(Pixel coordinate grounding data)
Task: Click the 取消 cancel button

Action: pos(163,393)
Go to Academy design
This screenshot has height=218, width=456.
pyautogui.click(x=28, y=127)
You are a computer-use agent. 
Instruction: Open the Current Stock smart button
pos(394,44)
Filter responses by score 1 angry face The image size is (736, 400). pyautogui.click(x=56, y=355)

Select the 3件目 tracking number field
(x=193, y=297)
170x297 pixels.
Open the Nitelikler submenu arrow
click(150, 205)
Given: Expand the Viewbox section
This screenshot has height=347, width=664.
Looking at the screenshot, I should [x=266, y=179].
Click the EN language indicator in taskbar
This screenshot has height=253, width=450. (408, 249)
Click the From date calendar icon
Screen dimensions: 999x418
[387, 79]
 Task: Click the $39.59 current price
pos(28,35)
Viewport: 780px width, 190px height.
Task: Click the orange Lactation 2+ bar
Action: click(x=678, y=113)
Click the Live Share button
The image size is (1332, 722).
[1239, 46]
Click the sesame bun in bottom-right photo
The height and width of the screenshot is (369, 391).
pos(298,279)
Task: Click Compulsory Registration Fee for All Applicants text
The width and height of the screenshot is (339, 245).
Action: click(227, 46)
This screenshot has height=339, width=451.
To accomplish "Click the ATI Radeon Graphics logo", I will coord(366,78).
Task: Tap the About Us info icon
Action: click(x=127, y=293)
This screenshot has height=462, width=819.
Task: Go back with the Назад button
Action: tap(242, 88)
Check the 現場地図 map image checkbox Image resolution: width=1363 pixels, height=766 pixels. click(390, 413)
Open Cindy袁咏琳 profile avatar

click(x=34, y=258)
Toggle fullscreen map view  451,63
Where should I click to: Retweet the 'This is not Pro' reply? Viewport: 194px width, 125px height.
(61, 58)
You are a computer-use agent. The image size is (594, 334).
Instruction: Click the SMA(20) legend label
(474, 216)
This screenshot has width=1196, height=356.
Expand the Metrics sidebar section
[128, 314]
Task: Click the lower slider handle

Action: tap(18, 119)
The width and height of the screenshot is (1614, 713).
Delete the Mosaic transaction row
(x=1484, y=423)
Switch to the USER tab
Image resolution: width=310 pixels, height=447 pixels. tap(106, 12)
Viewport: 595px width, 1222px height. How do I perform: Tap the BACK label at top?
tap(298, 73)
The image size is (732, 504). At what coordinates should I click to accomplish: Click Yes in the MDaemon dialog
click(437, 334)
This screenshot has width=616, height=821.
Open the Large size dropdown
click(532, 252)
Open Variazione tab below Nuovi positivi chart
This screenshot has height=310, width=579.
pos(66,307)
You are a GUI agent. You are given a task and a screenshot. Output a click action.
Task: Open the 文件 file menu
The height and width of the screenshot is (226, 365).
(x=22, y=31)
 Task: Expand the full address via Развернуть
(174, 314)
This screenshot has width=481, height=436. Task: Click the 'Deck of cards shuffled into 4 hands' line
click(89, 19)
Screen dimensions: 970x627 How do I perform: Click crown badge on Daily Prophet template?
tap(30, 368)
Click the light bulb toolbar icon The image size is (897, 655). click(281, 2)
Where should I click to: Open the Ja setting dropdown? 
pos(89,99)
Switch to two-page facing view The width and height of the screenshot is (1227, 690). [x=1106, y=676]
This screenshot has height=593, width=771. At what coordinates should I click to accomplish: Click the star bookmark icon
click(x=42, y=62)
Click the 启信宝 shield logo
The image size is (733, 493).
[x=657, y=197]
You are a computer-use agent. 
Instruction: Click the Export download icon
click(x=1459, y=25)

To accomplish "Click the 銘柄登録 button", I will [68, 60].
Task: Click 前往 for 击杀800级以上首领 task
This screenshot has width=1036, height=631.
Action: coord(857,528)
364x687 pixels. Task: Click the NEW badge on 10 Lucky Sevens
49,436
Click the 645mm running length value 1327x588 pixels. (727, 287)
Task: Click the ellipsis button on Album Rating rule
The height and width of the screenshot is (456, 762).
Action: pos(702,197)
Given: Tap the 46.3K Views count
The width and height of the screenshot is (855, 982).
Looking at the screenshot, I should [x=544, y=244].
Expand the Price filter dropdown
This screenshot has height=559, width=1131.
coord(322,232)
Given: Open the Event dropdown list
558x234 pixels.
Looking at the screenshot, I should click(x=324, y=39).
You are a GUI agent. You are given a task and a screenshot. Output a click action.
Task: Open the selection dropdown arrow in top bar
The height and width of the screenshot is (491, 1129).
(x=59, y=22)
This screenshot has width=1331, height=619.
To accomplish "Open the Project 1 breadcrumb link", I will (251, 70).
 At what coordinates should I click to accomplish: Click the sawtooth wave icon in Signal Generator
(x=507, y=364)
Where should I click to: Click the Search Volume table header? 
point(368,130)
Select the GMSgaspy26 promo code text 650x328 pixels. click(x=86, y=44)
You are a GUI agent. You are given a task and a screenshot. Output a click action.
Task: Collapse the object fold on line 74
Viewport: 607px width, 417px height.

[What you need to do]:
Repeat word for word every line from the start of the entries to the line holding "Filter responses by", inclusive, and nothing else.

[Task response]:
Task: Click the 取消 cancel button

Action: pos(163,393)
Go to Academy design
This screenshot has height=218, width=456.
pyautogui.click(x=28, y=127)
You are a computer-use agent. 
Instruction: Open the Current Stock smart button
pos(394,44)
Filter responses by score 1 angry face The image size is (736, 400). pyautogui.click(x=56, y=355)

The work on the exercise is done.